Responsibilities of the occipital lobe: visual reception, visual-spatial processing, movement, and color recognition

Responsibilities of the temporal lobe: visual memory and verbal memory involved with hearing and speech


My brain damage was in the first and the second—frontal and parietal, the former controlling behavior and emotions when it came to my filters, or lack of them.

I remember it well. After my stroke, as soon as I was mobile, I went out to lunch with my son. It was an Indian place that had a huge buffet. We ate our meal and as soon as the check arrived, we paid at the counter. All of the sudden, a hefty man, who couldn't wait for the food, cut to my right, almost knocking me over.

I began to chant. “Rude.” Then louder. “RUDE.” Then louder. “RUDE!” Then the ultimate. “FUCKING RUDE!” That chanting at the peak went on for about a minute. My son tried to usher me out, but I was transfixed on that spot, with people in the restaurant staring at their plates. The man continued grabbing food from the buffet. That, my friends, is when I knew: my personality, formerly consisting of peace, decorum, and patience, changed--completely. My filters were loose and couldn't be roped it.

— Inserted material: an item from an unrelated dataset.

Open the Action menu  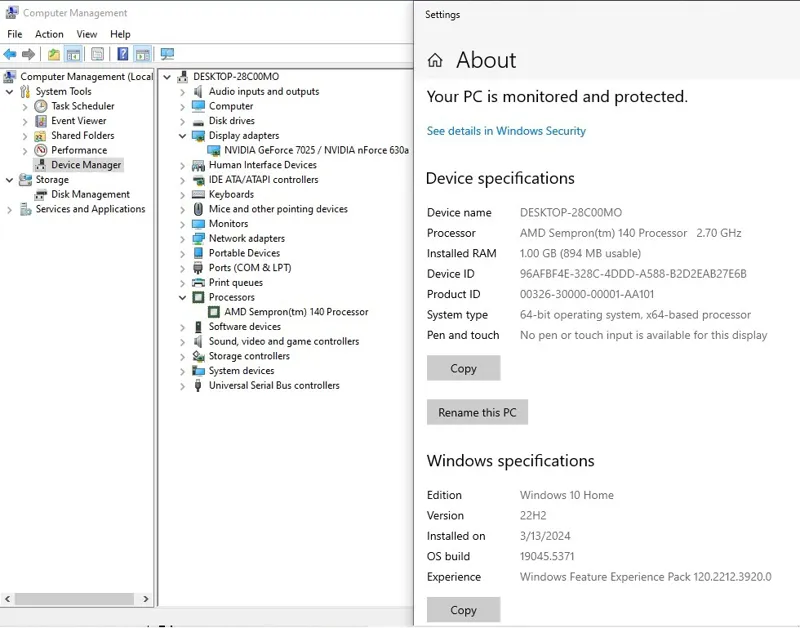(x=49, y=34)
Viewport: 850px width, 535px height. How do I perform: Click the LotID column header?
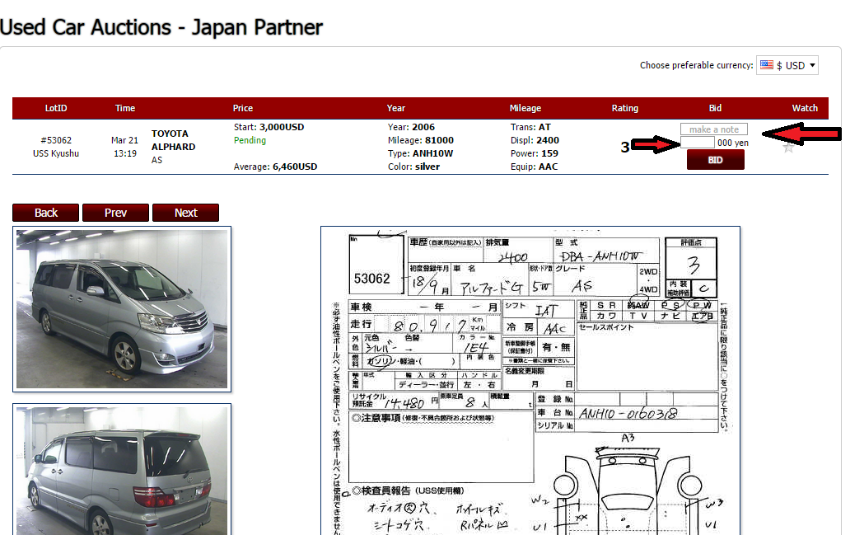(56, 108)
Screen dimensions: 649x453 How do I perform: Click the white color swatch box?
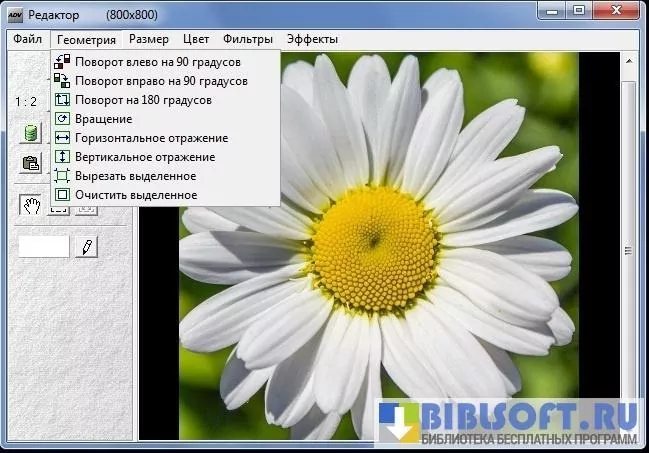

Granted, I was aphasic more that first year, more than I am now, but I was off and gone that first year, screaming at receptionists if they didn't understand me, yelling at doctors (yes, doctors) if their opinion was contrary to mine, berating waitresses by repeating my order loudly if they were not in tune with me. I was a mess. I couldn't recognize me, as if there were two of me, one shrieking and the other assessing, all because of the frontal lobe not controlling my impulses.


I am better now, though still not perfect. The word "fuck," "shit," and/or "crap" are always present if I lose my filters for the moment, like "Fuck this" or "Don't be a shit" or "This is crap." Sometimes, I'll combine them as in "Fuck! This shit is crap." 

Sometimes, saying "fuck, shit and/or crap" feels so cathartic. But not all the time, as I did that first year. 

I'm going to have surgery July 14 to correct my dropped foot. I'll write a post about the surgery soon. So if I ever do anything athletic again, I'd wear a helmet. I wouldn't want to damage the frontal lobe again. Fuck no!